[ACTIVITIES]
- A) In the Prometheus review, copy out the passage that begins at the words "The consensus among" and ends after "himself apart entirely.", switching "android" to "cyborg".
- B) According to the Prometheus review, what sport does David play while the humans are frozen?
- C) Translate this sentence from the Prometheus review into Spanish: "By the time we get to Prometheus, Weyland and David aren’t trying to fool anyone."
TEXT Block Start
I so wanted to love Prometheus, from the first chilling trailer. I was too young to get into the Alien movies when they came out, so I never really caught on to that mythos even though I respected its place in pop culture. With this obvious prequel (much as Fox and Ridley Scott tried to throw us off the scent) coming to theaters, I thought that I would finally join this club. What I walked away with was not a new addition to my favorite/endlessly rewatchable movies list, but instead a cinematic experience that I could appreciate piece-by-piece if not as a whole. One of those pieces being the superb performances, led by Michael Fassbender as Weyland Corporation android David.
The consensus among critics (with which I unfortunately have to agree) seems to be that Prometheus was wonderfully ambitious in setting up the film’s world — with TED talks and other viral marketing — and its specific questions about where we came from, but when it attempts to fill in those blanks, it stumbles. But oh, that worldbuilding. One of the enduring archetypes of Scott’s movies, Alien and otherwise, has been the android, the synthetic human attempting to blend in with the humans or setting himself apart entirely.
One of Alien‘s biggest twists was the reveal that crewmember Ash was actually a robot; I read an essay earlier this week that credits the movie with managing to distract us enough with, you know, the facehuggers and chest-bursters that we never even thought about whether this universe included androids. By the time we get to Prometheus, Weyland and David aren’t trying to fool anyone. Consider this brilliant piece of viral marketing that introduces us to the ship’s strange butler and caretaker:
In his pseudo-interview, David says, “I can carry out directives that my human counterparts might find… distressing, or unethical.” It’s that slight pause that raises your hackles and has you thinking that David’s actions may not always be in humans’ best interests.
At the same time, you want to level with him because he’s the first character we meet, and because Fassbender infuses him with such ardent longing to be human. We witness David tending the Prometheus while the humans are frozen in cryogenesis: He plays basketball in an obvious allusion to Alien Resurrection, reads the humans’ dreams like you would a book, and models his appearance and diction off Peter O’Toole‘s iconic cinematic character T.E. Lawrence from Lawrence in Arabia. (Fassbender has said that he also took inspiration from the Lawrence character, as well as David Bowie.)
TEXT Block End
SOURCE DATA Block Start
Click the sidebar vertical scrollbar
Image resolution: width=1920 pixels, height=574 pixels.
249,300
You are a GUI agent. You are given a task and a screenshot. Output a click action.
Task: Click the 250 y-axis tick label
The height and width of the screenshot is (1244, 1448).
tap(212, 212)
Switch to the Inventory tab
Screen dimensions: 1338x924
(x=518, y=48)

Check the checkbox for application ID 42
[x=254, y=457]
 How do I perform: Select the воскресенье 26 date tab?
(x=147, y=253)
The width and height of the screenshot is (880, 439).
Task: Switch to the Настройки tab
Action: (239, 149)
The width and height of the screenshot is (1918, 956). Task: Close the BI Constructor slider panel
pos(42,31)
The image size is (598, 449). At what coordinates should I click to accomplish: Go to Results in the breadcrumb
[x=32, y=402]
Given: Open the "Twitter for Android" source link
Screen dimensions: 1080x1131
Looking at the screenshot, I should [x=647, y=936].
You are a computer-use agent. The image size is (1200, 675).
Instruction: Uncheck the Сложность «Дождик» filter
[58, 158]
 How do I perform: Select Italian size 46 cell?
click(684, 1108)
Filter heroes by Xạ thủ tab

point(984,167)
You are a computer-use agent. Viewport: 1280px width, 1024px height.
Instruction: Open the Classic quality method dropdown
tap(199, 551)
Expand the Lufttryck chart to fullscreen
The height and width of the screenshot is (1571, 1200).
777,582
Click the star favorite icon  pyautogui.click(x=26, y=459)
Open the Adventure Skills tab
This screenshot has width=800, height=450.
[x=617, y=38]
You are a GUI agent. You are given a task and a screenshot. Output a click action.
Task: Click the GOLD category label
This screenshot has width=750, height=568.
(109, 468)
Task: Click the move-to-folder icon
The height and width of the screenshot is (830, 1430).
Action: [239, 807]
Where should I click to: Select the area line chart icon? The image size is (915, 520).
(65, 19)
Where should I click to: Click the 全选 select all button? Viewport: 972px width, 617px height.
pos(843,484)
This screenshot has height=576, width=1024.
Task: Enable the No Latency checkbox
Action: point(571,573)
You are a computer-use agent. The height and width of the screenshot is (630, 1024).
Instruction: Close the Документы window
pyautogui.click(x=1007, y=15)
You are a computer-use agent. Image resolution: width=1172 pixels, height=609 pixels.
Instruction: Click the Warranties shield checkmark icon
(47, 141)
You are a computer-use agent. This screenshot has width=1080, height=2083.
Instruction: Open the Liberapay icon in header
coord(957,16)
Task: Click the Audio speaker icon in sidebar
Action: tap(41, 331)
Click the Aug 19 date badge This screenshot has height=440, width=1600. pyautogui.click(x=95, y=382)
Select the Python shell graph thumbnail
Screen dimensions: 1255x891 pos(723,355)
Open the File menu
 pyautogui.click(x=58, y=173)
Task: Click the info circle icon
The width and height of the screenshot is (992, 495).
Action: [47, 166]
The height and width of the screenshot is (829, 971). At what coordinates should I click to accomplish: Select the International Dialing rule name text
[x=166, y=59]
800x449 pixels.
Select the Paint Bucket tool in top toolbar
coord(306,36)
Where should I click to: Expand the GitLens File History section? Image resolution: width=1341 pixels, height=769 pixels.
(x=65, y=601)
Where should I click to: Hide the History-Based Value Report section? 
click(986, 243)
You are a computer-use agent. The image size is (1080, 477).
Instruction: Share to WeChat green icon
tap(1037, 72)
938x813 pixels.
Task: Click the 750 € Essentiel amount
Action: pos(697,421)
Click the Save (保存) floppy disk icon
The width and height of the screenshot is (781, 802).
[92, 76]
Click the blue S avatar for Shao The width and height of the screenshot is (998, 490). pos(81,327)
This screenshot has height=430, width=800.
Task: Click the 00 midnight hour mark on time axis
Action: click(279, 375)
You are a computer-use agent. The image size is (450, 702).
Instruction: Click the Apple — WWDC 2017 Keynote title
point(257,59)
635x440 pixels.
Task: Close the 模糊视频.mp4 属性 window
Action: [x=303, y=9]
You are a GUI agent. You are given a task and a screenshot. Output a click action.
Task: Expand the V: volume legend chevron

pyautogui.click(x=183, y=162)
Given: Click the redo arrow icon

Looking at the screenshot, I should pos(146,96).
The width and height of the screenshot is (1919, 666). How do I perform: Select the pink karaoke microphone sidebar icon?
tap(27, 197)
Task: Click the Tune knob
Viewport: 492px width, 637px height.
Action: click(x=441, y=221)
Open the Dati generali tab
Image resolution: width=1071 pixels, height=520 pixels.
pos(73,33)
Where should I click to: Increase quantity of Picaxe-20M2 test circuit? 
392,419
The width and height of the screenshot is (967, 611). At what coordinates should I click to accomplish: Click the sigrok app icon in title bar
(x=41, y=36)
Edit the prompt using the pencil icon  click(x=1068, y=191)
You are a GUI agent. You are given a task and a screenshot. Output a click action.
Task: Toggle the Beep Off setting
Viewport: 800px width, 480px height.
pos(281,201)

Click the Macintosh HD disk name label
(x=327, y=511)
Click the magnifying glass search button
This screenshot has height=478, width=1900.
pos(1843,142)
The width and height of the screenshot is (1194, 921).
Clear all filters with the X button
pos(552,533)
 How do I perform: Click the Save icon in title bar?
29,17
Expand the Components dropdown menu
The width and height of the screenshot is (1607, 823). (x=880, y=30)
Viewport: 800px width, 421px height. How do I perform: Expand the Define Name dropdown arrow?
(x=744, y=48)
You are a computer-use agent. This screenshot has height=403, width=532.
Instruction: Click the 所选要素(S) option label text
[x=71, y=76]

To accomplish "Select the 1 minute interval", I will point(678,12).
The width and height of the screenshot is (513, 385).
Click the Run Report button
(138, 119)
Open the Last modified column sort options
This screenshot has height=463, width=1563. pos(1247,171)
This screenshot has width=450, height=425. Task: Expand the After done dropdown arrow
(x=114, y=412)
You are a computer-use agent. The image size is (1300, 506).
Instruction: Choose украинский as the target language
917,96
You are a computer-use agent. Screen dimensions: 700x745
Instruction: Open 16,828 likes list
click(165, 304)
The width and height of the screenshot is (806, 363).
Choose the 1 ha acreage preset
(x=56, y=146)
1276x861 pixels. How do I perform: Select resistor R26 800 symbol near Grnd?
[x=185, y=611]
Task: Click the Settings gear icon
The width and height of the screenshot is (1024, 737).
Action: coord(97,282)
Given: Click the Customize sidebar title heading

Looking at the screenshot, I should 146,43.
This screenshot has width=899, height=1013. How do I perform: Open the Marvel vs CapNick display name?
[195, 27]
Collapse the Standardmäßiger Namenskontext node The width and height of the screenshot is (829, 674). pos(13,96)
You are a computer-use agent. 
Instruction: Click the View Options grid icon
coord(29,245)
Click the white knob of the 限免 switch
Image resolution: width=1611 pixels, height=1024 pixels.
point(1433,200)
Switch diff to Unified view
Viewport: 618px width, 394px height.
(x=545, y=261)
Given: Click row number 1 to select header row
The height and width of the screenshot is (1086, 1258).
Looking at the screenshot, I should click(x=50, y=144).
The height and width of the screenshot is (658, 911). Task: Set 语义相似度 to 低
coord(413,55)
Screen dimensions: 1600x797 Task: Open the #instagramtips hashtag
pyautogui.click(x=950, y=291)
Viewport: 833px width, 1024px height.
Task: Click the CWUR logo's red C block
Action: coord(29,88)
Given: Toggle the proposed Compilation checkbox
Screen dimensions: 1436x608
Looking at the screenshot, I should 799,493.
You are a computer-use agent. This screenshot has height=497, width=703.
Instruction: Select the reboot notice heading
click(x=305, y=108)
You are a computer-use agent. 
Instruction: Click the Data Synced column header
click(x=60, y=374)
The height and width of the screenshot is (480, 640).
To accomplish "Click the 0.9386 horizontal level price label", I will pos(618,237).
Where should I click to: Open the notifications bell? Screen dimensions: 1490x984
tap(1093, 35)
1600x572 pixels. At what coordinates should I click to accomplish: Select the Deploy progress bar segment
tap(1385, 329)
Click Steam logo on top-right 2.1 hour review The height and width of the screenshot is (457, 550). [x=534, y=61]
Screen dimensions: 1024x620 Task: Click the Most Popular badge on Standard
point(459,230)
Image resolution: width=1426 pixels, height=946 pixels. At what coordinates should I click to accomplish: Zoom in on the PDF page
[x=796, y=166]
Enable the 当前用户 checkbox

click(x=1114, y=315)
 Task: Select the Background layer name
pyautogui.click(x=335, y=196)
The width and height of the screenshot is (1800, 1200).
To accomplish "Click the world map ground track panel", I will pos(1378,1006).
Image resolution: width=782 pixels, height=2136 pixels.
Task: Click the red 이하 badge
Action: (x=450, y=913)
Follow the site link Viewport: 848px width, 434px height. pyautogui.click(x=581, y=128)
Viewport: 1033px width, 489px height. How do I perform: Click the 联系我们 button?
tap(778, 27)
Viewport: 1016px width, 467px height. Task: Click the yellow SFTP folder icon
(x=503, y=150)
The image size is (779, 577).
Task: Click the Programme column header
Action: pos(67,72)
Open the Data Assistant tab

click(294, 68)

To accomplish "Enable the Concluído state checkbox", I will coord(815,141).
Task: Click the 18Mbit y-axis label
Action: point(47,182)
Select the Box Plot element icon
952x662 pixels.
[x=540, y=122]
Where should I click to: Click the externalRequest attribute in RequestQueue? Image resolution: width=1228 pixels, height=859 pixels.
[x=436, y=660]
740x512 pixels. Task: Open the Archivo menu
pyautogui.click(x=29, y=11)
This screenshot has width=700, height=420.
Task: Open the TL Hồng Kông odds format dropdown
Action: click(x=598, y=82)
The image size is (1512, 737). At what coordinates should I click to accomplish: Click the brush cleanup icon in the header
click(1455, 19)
SOURCE DATA Block End
[ANSWER LIST]
- A)
The consensus among critics (with which I unfortunately have to agree) seems to be that Prometheus was wonderfully ambitious in setting up the film’s world — with TED talks and other viral marketing — and its specific questions about where we came from, but when it attempts to fill in those blanks, it stumbles. But oh, that worldbuilding. One of the enduring archetypes of Scott’s movies, Alien and otherwise, has been the cyborg, the synthetic human attempting to blend in with the humans or setting himself apart entirely.

- B) Basketball.

- C) Para cuando llegamos a Prometheus, Weyland y David no intentan engañar a nadie.